[TASK STATEMENT]
Please filter the entries and return only the lines that include "computer".

━━━━━━━━━━━━━━━━━━━━━━━━━━━━━━

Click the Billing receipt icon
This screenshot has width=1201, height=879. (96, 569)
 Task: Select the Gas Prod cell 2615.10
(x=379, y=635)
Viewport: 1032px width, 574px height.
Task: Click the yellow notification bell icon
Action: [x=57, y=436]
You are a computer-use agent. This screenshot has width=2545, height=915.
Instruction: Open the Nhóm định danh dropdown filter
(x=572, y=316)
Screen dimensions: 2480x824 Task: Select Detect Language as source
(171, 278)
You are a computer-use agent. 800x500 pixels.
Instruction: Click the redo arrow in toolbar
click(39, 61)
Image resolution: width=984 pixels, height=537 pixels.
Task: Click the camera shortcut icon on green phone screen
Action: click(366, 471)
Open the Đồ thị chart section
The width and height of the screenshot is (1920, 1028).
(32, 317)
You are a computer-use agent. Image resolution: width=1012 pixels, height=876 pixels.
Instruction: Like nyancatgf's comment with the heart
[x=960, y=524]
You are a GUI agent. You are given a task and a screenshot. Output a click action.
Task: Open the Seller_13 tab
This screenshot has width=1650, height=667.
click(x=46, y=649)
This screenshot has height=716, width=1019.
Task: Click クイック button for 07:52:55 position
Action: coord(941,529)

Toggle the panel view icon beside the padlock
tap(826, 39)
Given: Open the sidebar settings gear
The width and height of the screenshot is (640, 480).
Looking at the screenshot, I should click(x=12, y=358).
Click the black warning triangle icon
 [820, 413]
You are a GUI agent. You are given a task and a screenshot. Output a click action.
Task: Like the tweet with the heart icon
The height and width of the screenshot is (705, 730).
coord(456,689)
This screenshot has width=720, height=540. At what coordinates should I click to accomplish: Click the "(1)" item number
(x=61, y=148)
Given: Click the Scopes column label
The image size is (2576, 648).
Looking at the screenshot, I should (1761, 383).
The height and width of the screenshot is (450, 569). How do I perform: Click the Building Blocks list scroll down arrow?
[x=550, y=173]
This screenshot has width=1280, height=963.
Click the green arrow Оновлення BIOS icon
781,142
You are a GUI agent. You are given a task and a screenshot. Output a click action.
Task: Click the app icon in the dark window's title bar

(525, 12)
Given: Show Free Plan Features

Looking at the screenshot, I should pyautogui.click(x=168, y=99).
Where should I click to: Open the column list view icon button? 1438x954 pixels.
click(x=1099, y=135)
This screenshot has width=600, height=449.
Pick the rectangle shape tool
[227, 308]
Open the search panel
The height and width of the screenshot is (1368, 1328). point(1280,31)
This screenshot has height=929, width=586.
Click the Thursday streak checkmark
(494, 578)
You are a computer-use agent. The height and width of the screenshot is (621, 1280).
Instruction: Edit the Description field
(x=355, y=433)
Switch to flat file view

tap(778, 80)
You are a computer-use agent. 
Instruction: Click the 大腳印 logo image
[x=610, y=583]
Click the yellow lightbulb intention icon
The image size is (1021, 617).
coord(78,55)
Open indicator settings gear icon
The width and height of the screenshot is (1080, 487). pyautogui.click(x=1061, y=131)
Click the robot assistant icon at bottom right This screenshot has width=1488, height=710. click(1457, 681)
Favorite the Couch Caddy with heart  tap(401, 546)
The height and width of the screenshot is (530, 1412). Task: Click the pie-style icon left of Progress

━━━━━━━━━━━━━━━━━━━━━━━━━━━━━━

[EXERCISE OUTPUT]
You are a computer-use agent. This screenshot has width=2545, height=915.
You are a computer-use agent. 800x500 pixels.
You are a computer-use agent. Image resolution: width=1012 pixels, height=876 pixels.
You are a computer-use agent. The height and width of the screenshot is (621, 1280).
You are a computer-use agent. 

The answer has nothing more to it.